Task prompt:
Reproduce the data from the line containing "Given: Open VirtualBox Devices menu" through the line containing "Open the Protocol filter dropdown", inclusive, substituting "drop-down menu" for "dropdown" and leaving everything else unchanged. Leave the pictures out of your answer.

Extracted material:

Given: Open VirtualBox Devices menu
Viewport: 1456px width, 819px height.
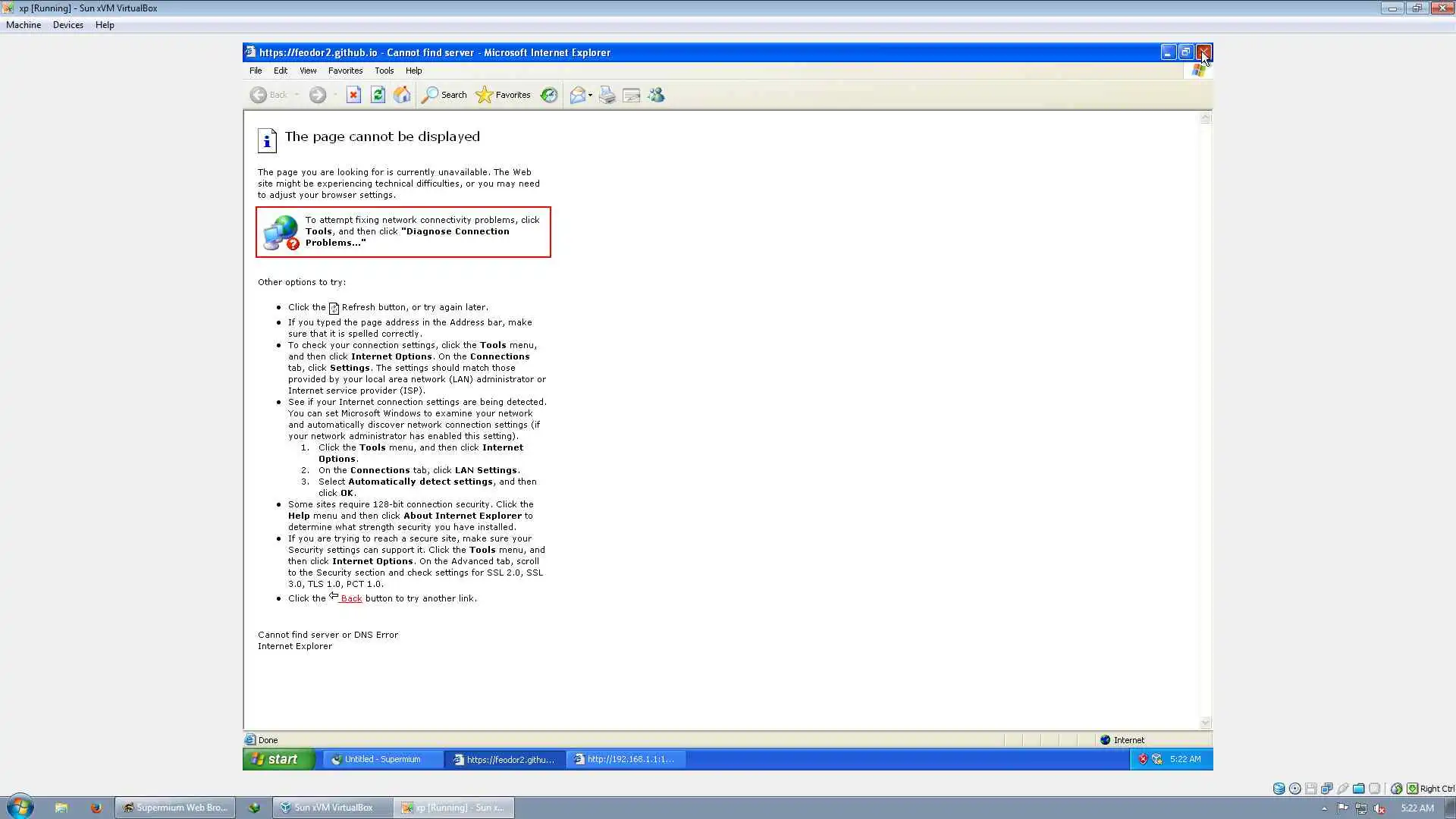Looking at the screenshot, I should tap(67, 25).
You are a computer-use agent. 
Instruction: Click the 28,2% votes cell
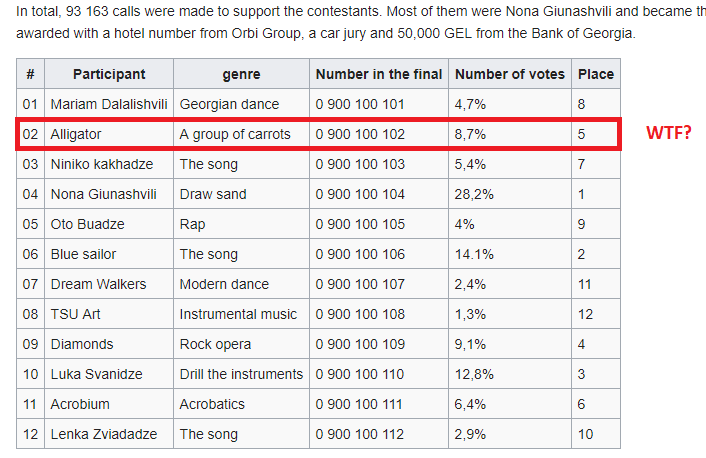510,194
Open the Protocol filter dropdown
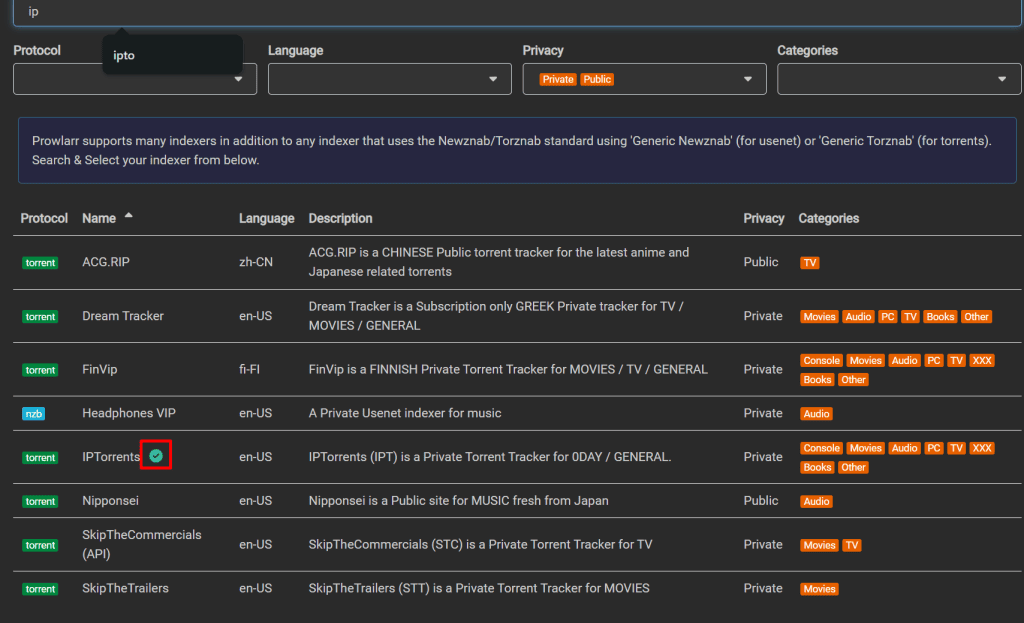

...

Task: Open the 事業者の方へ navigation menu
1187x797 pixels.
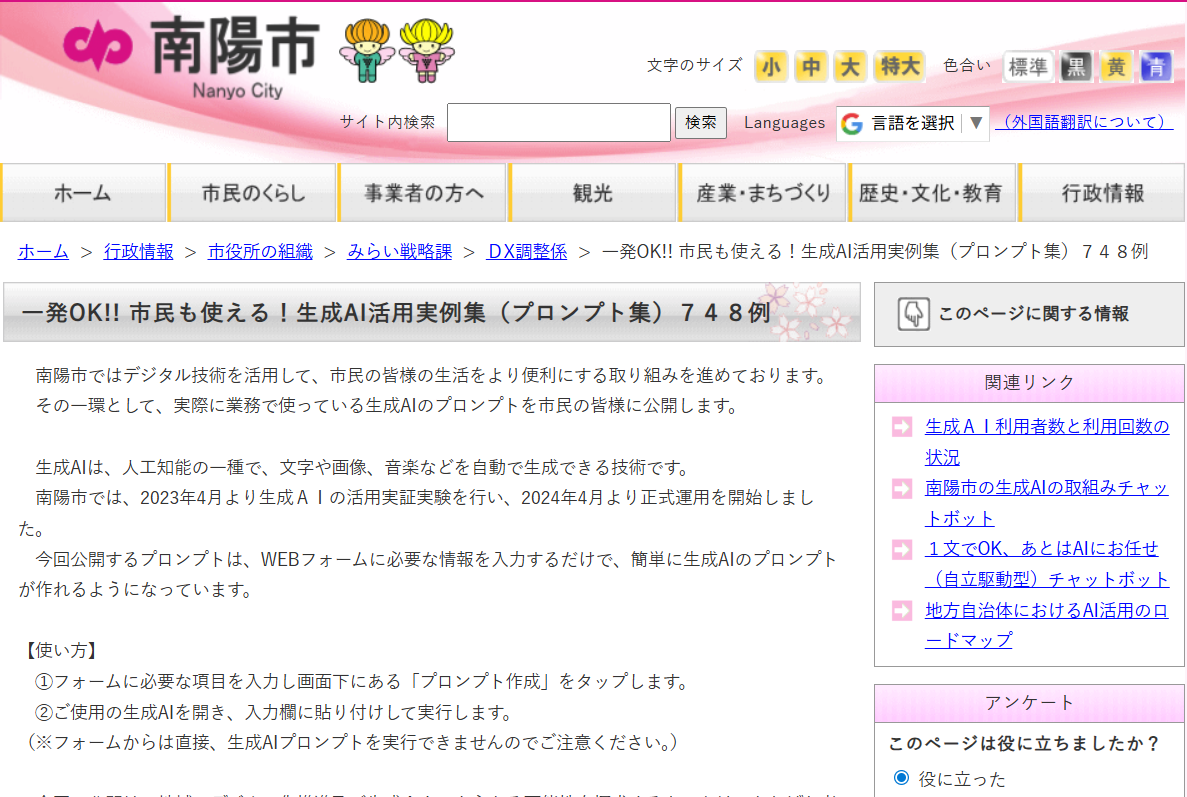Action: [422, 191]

Correct response:
Given: Open VirtualBox Devices menu
Viewport: 1456px width, 819px height.
Looking at the screenshot, I should tap(67, 25).
You are a computer-use agent. 
Instruction: Click the 28,2% votes cell
510,194
Open the Protocol filter drop-down menu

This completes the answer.